By Haines Brown, 28 April 2001


One of the great difficulties is deciding how to define “civilization.” Traditionally people have spoken of the symptoms (urbanization, written language, social complexity, etc.) rather than what is essential.

The word civilization is highly ideological in origin, and so may or may not be useful. It originally expressed the notion of an ordered society—an order that by implication was associated with class rule. Well, of course, pre-civilized societies were ordered in their own way, and class rule does not so much impress me as ordered as contradictory.

While it might serve to convey the impression that a society has has made some progress, it seems the word remains biased, ideological and subjective.
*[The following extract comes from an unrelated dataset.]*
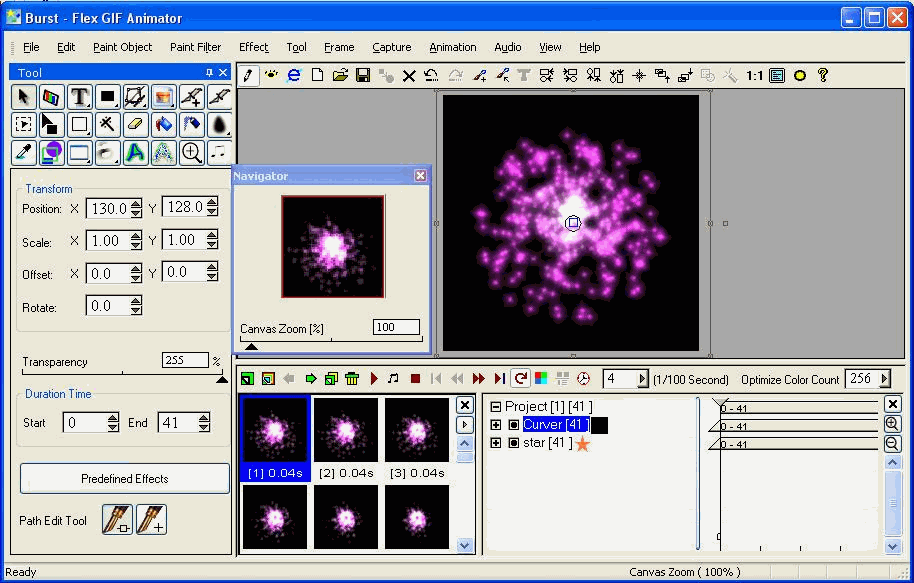
Task: Select the Text tool in Tool panel
Action: pos(80,97)
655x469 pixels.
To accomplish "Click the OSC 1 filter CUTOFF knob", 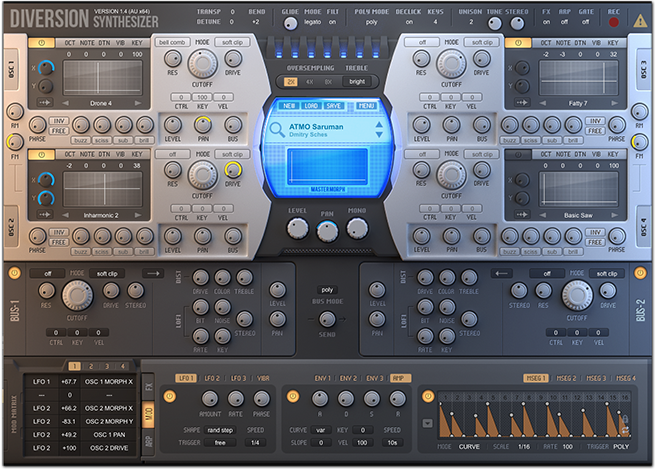I will point(202,63).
For example, it has often been associated with urbanization, but today we can hardly claim that pastoral or prehistoric societies always lacked urban complexes or that all civilizations were marked by cities. The fixation on cities is simply a reflection of Eurocentrism. Or consider the bias that civilization is associated with agriculture because, frankly, of its original association with the idea of primitive accumulation. In fact, complex (state-level) societies could rest on a hunting-gathering economy (Calusa, perhaps the case in Peru under discussion), or pastoralism (incidentally, any contradiction between pastralism and agriculture is also rather ideological).

In fact, all the conventional periodization terminology (neolithic, iron age, etc.) is ideological in origin, and so I’ve always prefered a more neutral set of terms: Archaic, Ancient, Feudal… But I’d also argue (contrary to convention) that archaic/prehistoric societies were contradictory (but not in terms of social class).

Of course, such terms are not really so neutral, for they imply stages and probably progressive stages. But at least that can be defended. I don’t know any historical materialist who insists on any kind of rigid mechanical progress. All history is obviously probabilistic—of that there's no doubt.

There are several issues here I’ll not explore. One is that a probabilistic determinism implies that a situation determines the probability distribution of possible futures. But that is still rather linear in a sense. What Chris may be attacking is diffusion theory (one origin stimulated other centers to break through to civilization), and that is hardly associated with historical materialists, but rather bourgeois historians like McNeill, etc. A more challenging question is that of progress, and I believe a case can be made for it, but it is hard to get people to enter a discussion of it without dragging into it their old presumptions. All these issues are really ones that apply more to bourgeois historiography and manifest themselves crudely in simple texts. I don’t think they are really problems for historical materialism.

It is very hard to generalize about history or put things into neat cubyholes, and that become more and more obvious with the progress of research. I believe the proper focus needs to be on the mechanism of change rather than the forms that emerge in history: an historical materialist is no empiricist, and so should not reduce things to external forms.